▸ Input
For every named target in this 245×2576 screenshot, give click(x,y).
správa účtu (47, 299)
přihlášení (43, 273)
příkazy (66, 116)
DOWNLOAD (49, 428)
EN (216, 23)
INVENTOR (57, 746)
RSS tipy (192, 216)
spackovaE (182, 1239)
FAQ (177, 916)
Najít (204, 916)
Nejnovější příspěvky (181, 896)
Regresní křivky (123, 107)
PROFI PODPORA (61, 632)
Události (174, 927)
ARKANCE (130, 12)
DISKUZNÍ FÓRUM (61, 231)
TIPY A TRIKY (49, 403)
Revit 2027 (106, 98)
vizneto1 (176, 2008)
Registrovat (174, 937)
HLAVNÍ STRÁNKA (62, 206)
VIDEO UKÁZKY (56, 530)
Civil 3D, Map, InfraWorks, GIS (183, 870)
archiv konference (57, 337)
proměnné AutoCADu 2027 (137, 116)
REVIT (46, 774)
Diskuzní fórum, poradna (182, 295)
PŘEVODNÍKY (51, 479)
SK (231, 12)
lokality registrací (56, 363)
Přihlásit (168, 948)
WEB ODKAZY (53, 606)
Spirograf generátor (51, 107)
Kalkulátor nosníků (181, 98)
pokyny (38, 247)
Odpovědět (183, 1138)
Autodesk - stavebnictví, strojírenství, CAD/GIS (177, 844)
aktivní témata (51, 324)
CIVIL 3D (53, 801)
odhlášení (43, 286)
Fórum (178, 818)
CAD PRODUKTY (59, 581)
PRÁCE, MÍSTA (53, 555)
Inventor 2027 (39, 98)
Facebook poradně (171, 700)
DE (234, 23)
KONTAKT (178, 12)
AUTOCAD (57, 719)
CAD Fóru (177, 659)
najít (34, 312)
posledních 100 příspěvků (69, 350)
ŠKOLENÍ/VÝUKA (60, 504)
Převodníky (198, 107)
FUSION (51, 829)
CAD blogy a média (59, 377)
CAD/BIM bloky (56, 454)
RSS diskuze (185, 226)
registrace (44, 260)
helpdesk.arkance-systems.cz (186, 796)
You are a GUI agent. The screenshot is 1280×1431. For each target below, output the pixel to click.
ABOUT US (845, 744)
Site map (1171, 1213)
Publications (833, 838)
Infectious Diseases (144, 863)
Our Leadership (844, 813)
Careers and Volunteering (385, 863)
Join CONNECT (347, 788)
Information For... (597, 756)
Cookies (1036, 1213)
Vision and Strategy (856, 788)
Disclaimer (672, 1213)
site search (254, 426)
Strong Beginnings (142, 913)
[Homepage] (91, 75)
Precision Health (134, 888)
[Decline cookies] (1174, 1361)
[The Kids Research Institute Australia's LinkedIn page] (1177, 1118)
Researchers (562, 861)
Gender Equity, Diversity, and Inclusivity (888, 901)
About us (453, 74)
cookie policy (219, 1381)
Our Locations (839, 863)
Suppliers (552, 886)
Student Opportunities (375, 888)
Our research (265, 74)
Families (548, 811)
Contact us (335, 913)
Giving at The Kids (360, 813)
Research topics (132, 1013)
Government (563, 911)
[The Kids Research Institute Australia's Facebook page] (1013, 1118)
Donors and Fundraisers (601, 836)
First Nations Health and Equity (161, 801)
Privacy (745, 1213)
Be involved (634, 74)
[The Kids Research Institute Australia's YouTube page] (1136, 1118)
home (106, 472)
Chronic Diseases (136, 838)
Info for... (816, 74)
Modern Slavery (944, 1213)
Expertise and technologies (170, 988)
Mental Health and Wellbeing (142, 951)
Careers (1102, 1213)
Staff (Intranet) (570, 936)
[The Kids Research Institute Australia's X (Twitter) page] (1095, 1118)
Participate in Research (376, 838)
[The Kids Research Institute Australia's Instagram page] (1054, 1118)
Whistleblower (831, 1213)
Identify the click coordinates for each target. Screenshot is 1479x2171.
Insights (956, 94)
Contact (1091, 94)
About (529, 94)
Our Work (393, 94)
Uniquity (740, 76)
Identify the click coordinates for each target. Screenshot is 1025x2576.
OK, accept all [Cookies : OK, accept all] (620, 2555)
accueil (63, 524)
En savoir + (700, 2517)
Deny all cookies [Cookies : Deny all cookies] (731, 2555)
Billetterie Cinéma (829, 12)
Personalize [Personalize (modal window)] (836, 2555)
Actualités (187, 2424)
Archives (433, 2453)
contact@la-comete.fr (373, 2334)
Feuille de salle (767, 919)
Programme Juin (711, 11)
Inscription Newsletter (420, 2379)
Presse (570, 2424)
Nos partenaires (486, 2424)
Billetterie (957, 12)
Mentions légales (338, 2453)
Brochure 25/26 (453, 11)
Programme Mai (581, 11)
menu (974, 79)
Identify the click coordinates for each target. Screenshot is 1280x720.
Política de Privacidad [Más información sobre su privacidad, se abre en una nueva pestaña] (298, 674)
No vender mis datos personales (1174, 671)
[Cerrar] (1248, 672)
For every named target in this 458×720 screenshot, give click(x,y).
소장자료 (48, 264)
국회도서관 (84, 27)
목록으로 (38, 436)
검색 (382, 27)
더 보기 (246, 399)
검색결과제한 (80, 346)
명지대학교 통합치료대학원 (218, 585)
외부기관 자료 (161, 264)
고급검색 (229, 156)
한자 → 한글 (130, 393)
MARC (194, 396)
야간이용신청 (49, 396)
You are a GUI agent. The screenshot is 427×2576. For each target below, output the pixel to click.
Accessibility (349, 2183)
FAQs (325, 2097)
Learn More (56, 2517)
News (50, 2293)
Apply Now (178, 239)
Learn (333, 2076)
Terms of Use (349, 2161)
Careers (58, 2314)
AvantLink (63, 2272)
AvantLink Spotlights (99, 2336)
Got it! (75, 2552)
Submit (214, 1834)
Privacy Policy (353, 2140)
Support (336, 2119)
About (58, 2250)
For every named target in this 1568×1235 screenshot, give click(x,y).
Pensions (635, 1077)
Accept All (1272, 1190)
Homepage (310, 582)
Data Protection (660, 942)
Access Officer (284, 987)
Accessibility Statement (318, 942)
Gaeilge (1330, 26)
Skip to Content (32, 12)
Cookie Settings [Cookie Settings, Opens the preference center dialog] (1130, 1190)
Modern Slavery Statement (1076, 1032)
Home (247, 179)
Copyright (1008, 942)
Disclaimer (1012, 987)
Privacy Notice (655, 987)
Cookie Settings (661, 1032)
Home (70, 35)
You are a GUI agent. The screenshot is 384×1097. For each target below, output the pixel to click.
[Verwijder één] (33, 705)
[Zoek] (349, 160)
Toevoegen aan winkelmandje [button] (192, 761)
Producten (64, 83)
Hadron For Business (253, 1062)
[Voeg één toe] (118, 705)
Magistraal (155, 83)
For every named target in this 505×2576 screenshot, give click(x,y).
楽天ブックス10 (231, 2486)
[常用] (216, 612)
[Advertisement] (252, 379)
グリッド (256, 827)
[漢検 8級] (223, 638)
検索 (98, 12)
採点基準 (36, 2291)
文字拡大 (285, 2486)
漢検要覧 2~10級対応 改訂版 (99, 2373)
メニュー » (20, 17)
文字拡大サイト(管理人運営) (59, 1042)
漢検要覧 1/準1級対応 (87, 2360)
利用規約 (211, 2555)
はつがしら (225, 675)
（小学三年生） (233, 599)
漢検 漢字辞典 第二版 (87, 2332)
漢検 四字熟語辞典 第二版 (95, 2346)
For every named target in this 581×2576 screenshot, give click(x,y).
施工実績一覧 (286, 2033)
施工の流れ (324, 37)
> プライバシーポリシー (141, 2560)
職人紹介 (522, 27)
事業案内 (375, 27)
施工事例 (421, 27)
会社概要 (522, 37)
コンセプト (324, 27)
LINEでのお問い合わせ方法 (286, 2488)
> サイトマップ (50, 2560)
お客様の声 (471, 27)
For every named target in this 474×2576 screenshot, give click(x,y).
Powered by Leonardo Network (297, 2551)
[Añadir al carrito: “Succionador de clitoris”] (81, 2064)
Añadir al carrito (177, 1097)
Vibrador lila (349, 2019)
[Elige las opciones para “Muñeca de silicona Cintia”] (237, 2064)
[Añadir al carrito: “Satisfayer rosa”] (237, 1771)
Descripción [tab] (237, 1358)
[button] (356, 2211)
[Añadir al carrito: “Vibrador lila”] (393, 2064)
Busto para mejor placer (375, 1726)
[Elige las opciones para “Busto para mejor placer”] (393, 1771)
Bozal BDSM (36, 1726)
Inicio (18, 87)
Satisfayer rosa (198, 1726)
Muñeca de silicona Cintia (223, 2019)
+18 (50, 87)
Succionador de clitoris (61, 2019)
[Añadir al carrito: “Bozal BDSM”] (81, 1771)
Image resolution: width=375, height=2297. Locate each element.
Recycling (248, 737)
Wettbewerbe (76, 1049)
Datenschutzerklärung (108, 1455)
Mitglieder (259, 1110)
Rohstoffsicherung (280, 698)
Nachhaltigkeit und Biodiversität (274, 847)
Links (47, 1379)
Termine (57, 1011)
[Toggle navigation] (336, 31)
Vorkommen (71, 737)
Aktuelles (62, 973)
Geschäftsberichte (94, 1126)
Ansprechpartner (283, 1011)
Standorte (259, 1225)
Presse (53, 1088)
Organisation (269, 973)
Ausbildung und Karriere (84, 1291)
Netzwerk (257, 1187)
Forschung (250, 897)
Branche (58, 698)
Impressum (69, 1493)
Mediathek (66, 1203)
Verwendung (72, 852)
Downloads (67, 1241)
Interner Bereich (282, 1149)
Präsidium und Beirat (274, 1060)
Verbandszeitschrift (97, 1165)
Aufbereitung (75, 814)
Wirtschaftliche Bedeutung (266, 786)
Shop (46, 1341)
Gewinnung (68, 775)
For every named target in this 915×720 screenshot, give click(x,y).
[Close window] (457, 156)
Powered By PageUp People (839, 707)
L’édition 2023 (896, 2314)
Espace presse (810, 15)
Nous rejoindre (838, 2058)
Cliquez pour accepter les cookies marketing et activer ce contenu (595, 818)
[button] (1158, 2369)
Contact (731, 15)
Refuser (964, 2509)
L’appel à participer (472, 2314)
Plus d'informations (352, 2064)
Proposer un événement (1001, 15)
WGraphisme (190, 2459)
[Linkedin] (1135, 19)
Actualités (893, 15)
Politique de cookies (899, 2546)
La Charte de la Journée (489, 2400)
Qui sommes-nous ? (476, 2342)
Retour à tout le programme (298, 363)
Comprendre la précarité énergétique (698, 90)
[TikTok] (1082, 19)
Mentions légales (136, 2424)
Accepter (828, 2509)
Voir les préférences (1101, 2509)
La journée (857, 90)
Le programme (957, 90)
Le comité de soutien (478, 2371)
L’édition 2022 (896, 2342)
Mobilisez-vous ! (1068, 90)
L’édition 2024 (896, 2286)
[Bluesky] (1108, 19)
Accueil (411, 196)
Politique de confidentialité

▸ Task to complete
Rewrite the data starting with the line that contains "Home (247, 179)" and going on through the line that contains "サイトマップ (50, 2560)", replacing "Privacy Notice" with "Privacy Policy" and leaving everything else unchanged.

▸ Exercise answer
Home (247, 179)
Copyright (1008, 942)
Disclaimer (1012, 987)
Privacy Policy (655, 987)
Cookie Settings (661, 1032)
Home (70, 35)
You are a GUI agent. The screenshot is 384×1097. For each target below, output the pixel to click.
[Verwijder één] (33, 705)
[Zoek] (349, 160)
Toevoegen aan winkelmandje [button] (192, 761)
Producten (64, 83)
Hadron For Business (253, 1062)
[Voeg één toe] (118, 705)
Magistraal (155, 83)
For every named target in this 505×2576 screenshot, give click(x,y).
楽天ブックス10 (231, 2486)
[常用] (216, 612)
[Advertisement] (252, 379)
グリッド (256, 827)
[漢検 8級] (223, 638)
検索 (98, 12)
採点基準 (36, 2291)
文字拡大 (285, 2486)
漢検要覧 2~10級対応 改訂版 (99, 2373)
メニュー » (20, 17)
文字拡大サイト(管理人運営) (59, 1042)
漢検要覧 1/準1級対応 (87, 2360)
利用規約 (211, 2555)
はつがしら (225, 675)
（小学三年生） (233, 599)
漢検 漢字辞典 第二版 (87, 2332)
漢検 四字熟語辞典 第二版 (95, 2346)
For every named target in this 581×2576 screenshot, give click(x,y).
施工実績一覧 (286, 2033)
施工の流れ (324, 37)
> プライバシーポリシー (141, 2560)
職人紹介 (522, 27)
事業案内 (375, 27)
施工事例 (421, 27)
会社概要 (522, 37)
コンセプト (324, 27)
LINEでのお問い合わせ方法 (286, 2488)
> サイトマップ (50, 2560)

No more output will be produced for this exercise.